Data for the task:
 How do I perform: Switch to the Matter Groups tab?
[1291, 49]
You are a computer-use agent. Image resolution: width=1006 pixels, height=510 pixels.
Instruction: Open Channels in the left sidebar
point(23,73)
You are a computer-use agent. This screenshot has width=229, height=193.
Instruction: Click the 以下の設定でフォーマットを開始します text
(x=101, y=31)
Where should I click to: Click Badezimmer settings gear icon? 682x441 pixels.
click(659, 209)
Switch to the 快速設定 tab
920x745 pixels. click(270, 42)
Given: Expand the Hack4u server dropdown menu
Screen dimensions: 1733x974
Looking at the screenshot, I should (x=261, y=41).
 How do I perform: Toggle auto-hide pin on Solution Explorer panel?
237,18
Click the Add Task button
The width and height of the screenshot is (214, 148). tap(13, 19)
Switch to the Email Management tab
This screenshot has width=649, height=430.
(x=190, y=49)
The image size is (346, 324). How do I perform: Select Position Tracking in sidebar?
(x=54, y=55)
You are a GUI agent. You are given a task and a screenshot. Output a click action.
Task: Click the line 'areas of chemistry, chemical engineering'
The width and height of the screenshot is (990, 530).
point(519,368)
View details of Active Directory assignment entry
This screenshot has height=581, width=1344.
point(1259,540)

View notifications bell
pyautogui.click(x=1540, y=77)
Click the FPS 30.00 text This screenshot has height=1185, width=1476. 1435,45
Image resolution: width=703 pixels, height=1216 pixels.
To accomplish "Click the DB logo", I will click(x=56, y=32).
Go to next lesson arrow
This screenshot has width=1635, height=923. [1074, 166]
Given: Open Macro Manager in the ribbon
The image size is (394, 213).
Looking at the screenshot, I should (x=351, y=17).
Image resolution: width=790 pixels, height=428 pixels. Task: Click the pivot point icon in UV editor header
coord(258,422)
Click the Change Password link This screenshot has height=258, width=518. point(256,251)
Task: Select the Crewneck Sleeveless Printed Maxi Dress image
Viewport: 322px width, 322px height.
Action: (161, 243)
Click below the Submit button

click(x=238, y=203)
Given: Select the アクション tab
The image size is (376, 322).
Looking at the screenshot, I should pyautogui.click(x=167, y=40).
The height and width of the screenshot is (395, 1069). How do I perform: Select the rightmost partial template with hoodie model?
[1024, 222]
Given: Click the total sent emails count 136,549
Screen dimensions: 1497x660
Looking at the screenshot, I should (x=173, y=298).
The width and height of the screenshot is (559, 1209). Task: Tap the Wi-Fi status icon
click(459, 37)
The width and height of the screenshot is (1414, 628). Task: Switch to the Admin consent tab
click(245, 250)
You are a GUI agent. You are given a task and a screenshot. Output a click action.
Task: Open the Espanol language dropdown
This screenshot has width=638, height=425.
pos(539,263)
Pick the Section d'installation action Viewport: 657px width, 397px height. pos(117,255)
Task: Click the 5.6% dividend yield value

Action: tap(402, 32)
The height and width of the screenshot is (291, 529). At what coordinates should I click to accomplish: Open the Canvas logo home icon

Written instruction: Copy the listing above word for word, from its first line to its last, changing nothing.

Finished answer:
 How do I perform: Switch to the Matter Groups tab?
[1291, 49]
You are a computer-use agent. Image resolution: width=1006 pixels, height=510 pixels.
Instruction: Open Channels in the left sidebar
point(23,73)
You are a computer-use agent. This screenshot has width=229, height=193.
Instruction: Click the 以下の設定でフォーマットを開始します text
(x=101, y=31)
Where should I click to: Click Badezimmer settings gear icon? 682x441 pixels.
click(659, 209)
Switch to the 快速設定 tab
920x745 pixels. click(270, 42)
Given: Expand the Hack4u server dropdown menu
Screen dimensions: 1733x974
Looking at the screenshot, I should (x=261, y=41).
 How do I perform: Toggle auto-hide pin on Solution Explorer panel?
237,18
Click the Add Task button
The width and height of the screenshot is (214, 148). tap(13, 19)
Switch to the Email Management tab
This screenshot has width=649, height=430.
(x=190, y=49)
The image size is (346, 324). How do I perform: Select Position Tracking in sidebar?
(x=54, y=55)
You are a GUI agent. You are given a task and a screenshot. Output a click action.
Task: Click the line 'areas of chemistry, chemical engineering'
The width and height of the screenshot is (990, 530).
point(519,368)
View details of Active Directory assignment entry
This screenshot has height=581, width=1344.
point(1259,540)

View notifications bell
pyautogui.click(x=1540, y=77)
Click the FPS 30.00 text This screenshot has height=1185, width=1476. 1435,45
Image resolution: width=703 pixels, height=1216 pixels.
To accomplish "Click the DB logo", I will click(x=56, y=32).
Go to next lesson arrow
This screenshot has width=1635, height=923. [1074, 166]
Given: Open Macro Manager in the ribbon
The image size is (394, 213).
Looking at the screenshot, I should (x=351, y=17).
Image resolution: width=790 pixels, height=428 pixels. Task: Click the pivot point icon in UV editor header
coord(258,422)
Click the Change Password link This screenshot has height=258, width=518. point(256,251)
Task: Select the Crewneck Sleeveless Printed Maxi Dress image
Viewport: 322px width, 322px height.
Action: (161, 243)
Click below the Submit button

click(x=238, y=203)
Given: Select the アクション tab
The image size is (376, 322).
Looking at the screenshot, I should pyautogui.click(x=167, y=40).
The height and width of the screenshot is (395, 1069). How do I perform: Select the rightmost partial template with hoodie model?
[1024, 222]
Given: Click the total sent emails count 136,549
Screen dimensions: 1497x660
Looking at the screenshot, I should (x=173, y=298).
The width and height of the screenshot is (559, 1209). Task: Tap the Wi-Fi status icon
click(459, 37)
The width and height of the screenshot is (1414, 628). Task: Switch to the Admin consent tab
click(245, 250)
You are a GUI agent. You are given a task and a screenshot. Output a click action.
Task: Open the Espanol language dropdown
This screenshot has width=638, height=425.
pos(539,263)
Pick the Section d'installation action Viewport: 657px width, 397px height. pos(117,255)
Task: Click the 5.6% dividend yield value

Action: tap(402, 32)
The height and width of the screenshot is (291, 529). At what coordinates should I click to accomplish: Open the Canvas logo home icon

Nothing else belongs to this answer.